Stored data entries:
########################################
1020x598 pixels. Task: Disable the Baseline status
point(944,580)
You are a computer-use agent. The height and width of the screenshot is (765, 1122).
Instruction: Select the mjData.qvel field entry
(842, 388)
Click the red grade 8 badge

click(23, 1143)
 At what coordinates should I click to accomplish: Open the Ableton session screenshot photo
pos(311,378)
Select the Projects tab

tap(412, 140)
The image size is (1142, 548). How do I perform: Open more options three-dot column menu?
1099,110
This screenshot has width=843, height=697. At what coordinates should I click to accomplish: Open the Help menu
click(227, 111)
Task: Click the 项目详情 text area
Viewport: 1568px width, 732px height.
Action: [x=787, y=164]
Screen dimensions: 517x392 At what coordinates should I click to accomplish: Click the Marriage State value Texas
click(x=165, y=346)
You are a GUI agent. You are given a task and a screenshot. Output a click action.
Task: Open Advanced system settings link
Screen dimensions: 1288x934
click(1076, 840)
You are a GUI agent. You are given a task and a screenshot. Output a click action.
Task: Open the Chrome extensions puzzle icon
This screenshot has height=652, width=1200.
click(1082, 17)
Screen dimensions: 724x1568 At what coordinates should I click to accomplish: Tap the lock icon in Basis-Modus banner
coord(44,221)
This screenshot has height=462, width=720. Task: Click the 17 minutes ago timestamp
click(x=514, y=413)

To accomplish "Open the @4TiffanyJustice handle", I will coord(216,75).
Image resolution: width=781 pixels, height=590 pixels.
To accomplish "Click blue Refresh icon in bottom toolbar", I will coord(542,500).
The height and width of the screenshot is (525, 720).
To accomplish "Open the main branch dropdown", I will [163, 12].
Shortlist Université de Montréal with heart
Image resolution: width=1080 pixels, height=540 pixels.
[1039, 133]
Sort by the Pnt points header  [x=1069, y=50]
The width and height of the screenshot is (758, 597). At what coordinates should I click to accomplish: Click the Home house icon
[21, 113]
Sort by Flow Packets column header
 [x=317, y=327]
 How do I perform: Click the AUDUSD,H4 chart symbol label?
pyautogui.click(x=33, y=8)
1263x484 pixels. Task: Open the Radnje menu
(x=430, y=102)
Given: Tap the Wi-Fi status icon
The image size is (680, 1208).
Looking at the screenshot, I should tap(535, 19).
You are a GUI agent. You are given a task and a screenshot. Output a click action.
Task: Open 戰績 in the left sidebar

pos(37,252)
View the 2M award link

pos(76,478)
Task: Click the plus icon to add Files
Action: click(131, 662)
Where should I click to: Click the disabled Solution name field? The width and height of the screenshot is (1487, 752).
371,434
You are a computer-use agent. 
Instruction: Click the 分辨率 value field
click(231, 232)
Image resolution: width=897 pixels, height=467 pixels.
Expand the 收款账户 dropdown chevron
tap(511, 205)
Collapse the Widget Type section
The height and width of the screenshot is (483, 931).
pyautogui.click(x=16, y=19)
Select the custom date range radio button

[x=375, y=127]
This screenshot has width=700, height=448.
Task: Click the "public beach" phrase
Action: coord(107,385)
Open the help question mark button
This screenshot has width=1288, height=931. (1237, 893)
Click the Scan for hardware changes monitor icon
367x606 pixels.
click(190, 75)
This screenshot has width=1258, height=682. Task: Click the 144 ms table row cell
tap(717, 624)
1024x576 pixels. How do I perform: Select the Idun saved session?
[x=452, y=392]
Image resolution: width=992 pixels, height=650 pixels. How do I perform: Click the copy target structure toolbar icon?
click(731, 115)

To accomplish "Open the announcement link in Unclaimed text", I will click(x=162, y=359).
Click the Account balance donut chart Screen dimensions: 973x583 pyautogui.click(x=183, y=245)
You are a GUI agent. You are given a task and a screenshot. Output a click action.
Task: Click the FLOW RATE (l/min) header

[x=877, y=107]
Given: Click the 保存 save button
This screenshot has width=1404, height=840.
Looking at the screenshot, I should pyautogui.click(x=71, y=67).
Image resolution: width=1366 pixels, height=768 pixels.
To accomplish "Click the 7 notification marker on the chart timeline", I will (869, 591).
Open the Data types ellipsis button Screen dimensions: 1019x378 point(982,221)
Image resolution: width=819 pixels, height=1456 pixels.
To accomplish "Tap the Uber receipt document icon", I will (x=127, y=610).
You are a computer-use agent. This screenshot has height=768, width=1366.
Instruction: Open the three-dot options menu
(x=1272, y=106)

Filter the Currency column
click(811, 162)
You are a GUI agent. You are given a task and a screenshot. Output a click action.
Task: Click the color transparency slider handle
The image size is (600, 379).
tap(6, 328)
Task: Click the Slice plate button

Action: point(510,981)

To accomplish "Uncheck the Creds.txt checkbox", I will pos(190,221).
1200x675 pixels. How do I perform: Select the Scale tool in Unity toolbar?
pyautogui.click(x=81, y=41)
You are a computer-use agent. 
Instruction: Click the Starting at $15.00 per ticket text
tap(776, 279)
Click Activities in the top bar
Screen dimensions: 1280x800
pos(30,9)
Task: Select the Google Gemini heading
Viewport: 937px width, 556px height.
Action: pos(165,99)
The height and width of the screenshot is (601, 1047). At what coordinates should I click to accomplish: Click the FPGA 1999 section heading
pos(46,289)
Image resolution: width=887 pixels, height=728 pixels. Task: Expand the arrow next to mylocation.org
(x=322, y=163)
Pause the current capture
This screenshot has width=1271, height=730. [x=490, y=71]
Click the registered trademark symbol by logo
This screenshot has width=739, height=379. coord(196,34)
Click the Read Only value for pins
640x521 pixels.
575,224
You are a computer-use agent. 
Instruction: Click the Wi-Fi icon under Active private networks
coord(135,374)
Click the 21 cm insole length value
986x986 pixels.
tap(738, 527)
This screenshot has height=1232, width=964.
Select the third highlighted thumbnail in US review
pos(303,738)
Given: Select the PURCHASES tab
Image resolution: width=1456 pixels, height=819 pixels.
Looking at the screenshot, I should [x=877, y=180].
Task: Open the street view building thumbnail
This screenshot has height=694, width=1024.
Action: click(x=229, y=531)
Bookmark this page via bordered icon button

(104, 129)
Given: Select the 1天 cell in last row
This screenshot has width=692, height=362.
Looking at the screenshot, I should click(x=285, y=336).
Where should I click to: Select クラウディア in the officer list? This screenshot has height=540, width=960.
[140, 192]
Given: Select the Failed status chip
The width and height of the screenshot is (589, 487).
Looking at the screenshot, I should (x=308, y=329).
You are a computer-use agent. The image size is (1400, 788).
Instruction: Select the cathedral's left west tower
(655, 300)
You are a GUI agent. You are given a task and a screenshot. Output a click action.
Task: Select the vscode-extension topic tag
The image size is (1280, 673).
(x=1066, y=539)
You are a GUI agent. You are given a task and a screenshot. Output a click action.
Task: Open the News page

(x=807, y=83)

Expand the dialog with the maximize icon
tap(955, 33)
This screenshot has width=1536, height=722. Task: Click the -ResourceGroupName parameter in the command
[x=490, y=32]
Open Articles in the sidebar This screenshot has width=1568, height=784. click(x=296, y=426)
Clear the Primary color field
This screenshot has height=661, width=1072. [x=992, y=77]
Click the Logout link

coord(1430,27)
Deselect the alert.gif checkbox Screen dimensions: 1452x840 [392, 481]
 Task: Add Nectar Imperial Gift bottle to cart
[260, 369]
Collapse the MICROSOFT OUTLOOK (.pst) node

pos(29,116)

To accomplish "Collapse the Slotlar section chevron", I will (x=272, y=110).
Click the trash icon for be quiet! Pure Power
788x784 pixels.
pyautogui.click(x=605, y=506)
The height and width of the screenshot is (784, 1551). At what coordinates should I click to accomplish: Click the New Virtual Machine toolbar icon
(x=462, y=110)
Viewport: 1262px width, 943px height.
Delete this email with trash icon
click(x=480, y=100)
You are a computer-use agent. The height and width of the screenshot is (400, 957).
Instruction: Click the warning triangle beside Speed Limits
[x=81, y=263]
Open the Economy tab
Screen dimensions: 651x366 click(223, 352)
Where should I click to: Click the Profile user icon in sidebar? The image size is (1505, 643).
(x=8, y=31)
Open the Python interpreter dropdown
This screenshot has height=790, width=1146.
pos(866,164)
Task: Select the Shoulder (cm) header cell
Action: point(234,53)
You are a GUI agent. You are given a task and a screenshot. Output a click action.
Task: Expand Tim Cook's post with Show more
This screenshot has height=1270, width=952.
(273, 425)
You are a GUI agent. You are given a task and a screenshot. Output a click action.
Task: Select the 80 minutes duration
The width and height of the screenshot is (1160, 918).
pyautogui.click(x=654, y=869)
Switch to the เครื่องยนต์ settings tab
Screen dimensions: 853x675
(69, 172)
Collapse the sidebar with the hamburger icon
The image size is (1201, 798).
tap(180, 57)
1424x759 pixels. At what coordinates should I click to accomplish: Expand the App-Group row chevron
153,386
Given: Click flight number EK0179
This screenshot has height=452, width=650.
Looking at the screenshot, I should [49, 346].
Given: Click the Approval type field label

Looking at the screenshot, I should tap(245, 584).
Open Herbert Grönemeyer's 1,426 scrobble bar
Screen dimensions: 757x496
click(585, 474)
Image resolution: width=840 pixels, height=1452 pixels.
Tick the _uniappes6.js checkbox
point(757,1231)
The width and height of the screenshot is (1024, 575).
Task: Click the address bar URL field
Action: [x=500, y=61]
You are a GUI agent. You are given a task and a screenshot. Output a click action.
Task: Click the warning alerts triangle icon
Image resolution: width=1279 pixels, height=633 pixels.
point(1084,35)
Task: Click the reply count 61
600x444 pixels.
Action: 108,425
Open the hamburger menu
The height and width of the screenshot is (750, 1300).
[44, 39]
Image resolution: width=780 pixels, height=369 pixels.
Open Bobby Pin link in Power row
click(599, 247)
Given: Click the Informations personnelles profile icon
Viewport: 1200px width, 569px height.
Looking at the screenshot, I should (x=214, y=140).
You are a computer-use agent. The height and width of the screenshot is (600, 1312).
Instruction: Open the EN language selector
########################################
_WHAT TO PRODUCE_:
Without changing anything, quote the lines from the top of the data to the line that contains "Image resolution: width=781", including that line.

_SOLUTION TO THIS TASK_:
1020x598 pixels. Task: Disable the Baseline status
point(944,580)
You are a computer-use agent. The height and width of the screenshot is (765, 1122).
Instruction: Select the mjData.qvel field entry
(842, 388)
Click the red grade 8 badge

click(23, 1143)
 At what coordinates should I click to accomplish: Open the Ableton session screenshot photo
pos(311,378)
Select the Projects tab

tap(412, 140)
The image size is (1142, 548). How do I perform: Open more options three-dot column menu?
1099,110
This screenshot has width=843, height=697. At what coordinates should I click to accomplish: Open the Help menu
click(227, 111)
Task: Click the 项目详情 text area
Viewport: 1568px width, 732px height.
Action: [x=787, y=164]
Screen dimensions: 517x392 At what coordinates should I click to accomplish: Click the Marriage State value Texas
click(x=165, y=346)
You are a GUI agent. You are given a task and a screenshot. Output a click action.
Task: Open Advanced system settings link
Screen dimensions: 1288x934
click(1076, 840)
You are a GUI agent. You are given a task and a screenshot. Output a click action.
Task: Open the Chrome extensions puzzle icon
This screenshot has height=652, width=1200.
click(1082, 17)
Screen dimensions: 724x1568 At what coordinates should I click to accomplish: Tap the lock icon in Basis-Modus banner
coord(44,221)
This screenshot has height=462, width=720. Task: Click the 17 minutes ago timestamp
click(x=514, y=413)

To accomplish "Open the @4TiffanyJustice handle", I will coord(216,75).
Image resolution: width=781 pixels, height=590 pixels.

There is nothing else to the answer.